Newswise Apr 03, 2019

In their paper “Intracellular MLCK1 diversion reverses barrier loss to restore mucosal homeostasis,” published online at Nature Medicine, a multi-institutional team of researchers describe how they identified a small molecule that can restore the intestinal barrier in disease and attenuate experimental immune-mediated colitis.

The researchers named this molecule "divertin" because it diverts a key signaling molecule, MLCK, away from the intercellular junctions that regulate the intestinal barrier. The authors hypothesized that this, in turn, would prevent the immune system from disrupting the barrier and thus, interfere with a fundamental process required for inflammatory bowel disease (IBD) progression.

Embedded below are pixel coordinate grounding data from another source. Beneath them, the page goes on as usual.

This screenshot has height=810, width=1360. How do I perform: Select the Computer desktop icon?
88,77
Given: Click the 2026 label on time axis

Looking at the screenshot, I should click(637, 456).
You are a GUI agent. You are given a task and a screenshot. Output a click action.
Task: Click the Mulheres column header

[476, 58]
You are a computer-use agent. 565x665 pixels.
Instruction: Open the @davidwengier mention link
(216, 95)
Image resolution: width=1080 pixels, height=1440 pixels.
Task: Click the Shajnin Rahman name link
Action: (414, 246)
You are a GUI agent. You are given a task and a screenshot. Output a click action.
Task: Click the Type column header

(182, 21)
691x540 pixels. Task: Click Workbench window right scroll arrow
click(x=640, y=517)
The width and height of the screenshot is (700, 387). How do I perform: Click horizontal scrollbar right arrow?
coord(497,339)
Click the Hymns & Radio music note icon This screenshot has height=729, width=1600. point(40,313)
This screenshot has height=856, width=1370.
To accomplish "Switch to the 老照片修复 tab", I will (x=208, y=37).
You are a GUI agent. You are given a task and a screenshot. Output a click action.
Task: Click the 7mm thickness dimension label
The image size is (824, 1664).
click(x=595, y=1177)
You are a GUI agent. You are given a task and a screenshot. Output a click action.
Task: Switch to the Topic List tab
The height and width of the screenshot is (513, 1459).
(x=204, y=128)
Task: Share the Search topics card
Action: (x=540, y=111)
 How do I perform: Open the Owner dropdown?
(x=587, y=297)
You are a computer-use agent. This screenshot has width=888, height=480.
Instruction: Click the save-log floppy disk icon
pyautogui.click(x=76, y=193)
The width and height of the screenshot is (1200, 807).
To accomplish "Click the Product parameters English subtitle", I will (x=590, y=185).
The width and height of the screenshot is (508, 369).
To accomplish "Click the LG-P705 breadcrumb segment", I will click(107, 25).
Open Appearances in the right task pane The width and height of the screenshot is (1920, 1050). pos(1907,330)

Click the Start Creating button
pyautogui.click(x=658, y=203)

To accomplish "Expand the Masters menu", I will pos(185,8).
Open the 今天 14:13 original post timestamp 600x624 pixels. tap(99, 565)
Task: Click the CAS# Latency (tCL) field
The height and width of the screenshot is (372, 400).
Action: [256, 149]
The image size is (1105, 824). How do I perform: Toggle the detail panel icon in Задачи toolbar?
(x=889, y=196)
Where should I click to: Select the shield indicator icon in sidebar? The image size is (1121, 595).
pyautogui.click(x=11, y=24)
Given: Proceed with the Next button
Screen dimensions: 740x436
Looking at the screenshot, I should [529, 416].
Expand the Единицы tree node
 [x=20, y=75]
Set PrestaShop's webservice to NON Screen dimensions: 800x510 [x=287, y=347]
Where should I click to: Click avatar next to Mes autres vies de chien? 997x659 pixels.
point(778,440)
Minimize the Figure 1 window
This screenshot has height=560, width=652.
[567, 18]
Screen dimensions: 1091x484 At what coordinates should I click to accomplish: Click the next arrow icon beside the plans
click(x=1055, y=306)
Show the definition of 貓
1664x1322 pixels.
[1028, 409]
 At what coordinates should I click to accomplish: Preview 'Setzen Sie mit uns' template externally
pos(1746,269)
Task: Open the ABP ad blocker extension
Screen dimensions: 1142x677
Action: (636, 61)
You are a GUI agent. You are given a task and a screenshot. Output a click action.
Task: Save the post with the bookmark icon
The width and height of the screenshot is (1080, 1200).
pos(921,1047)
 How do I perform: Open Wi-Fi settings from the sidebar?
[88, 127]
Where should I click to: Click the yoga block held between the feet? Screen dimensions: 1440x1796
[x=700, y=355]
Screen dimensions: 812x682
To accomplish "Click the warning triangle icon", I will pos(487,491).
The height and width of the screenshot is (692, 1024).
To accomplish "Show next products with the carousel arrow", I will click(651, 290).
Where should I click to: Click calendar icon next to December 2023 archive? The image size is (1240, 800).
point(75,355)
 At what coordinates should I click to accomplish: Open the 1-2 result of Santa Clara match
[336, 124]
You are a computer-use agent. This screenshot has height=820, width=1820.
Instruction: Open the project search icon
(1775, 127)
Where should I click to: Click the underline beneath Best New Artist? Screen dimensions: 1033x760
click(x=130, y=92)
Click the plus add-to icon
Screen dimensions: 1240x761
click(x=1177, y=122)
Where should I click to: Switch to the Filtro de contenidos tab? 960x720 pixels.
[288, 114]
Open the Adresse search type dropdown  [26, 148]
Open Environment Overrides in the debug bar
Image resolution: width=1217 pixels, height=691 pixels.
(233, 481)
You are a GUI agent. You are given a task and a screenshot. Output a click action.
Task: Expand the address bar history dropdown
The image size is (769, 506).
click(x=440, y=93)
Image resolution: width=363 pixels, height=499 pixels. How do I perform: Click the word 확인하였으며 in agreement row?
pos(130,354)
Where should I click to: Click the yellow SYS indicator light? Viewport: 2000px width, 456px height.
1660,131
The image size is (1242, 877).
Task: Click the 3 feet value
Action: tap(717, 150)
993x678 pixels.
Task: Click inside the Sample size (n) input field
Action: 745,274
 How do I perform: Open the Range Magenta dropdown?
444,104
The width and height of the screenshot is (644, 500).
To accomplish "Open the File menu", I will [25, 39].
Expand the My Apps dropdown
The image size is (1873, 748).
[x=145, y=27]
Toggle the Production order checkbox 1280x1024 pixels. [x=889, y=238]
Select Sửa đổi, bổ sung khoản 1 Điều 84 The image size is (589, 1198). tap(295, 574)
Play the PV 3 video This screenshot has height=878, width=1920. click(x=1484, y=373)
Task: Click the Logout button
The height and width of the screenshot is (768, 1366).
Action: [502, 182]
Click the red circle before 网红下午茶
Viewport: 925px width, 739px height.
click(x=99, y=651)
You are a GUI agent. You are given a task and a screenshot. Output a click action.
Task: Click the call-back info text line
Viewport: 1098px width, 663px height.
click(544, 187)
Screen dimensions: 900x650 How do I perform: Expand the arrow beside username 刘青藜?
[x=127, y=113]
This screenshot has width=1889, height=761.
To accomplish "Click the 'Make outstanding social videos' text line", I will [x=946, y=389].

Barrier disruption is a critical component of multiple gastrointestinal diseases, including food allergy, celiac disease, and IBD. It is also a key contributor to systemic diseases, including graft-versus-host disease, which can be a complication of bone marrow transplantation. Barrier restoration may be able to limit and even reverse these pathologies.

In this study, the researchers demonstrate that this novel approach can be an effective alternative to immunosuppressive therapies for acute and chronic intestinal disease. Their overall strategy of preventing signaling molecules from accessing particular intracellular sites also provides a new paradigm for safe and precise targeting of specific properties without globally disrupting signaling molecules that have multiple essential functions.

Discovering divertin wasn’t simple. The team queried a library of nearly 140,000 molecules to find one that fit into the signaling molecule, MLCK, like a key into a lock. They searched for attributes that would allow a drug to interrupt the process that creates tiny leaks, and thereby restore the barrier, without affecting other essential MLCK functions.

“We identify a domain-binding small molecule (divertin) that blocks MLCK1 recruitment without inhibiting enzymatic function,” they wrote. They soon found evidence that divertin could restore barrier function. It prevented MLCK1 from causing new injuries and shielded the mouse intestines from barrier loss and diarrhea. Similarly, in human intestinal tissue, there was “strong evidence that TNF-induced barrier loss was prevented or reversed.”

They also determined that divertin did not have significant toxicity. Daily intraperitoneal injections caused no serious problems. This allowed the authors to use divertin to treat mice with experimental IBD. They found that divertin effectively reduced severity and limited progression of this disease.

The authors note that these early studies suggest that this approach may be safe and effective at preventing or maintaining remission in IBD and in reducing severity of active disease. When compared to anti-TNF treatment—which has revolutionized care for IBD—divertin provided substantial benefits. These include limiting weight loss and reducing mortality.

“By these measures,” the authors note, “divertin was superior to anti-TNF treatment.” The combination therapy of divertin plus anti-TNF was even more effective at limiting disease.

Targeting barrier regulation with this strategy may also be useful in other diseases, such as celiac disease, atopic dermatitis, respiratory distress syndrome, graft-versus-host disease, and multiple sclerosis, the authors suggest. This approach, they add, “represents a new paradigm for enhancing specificity of small molecule therapies.”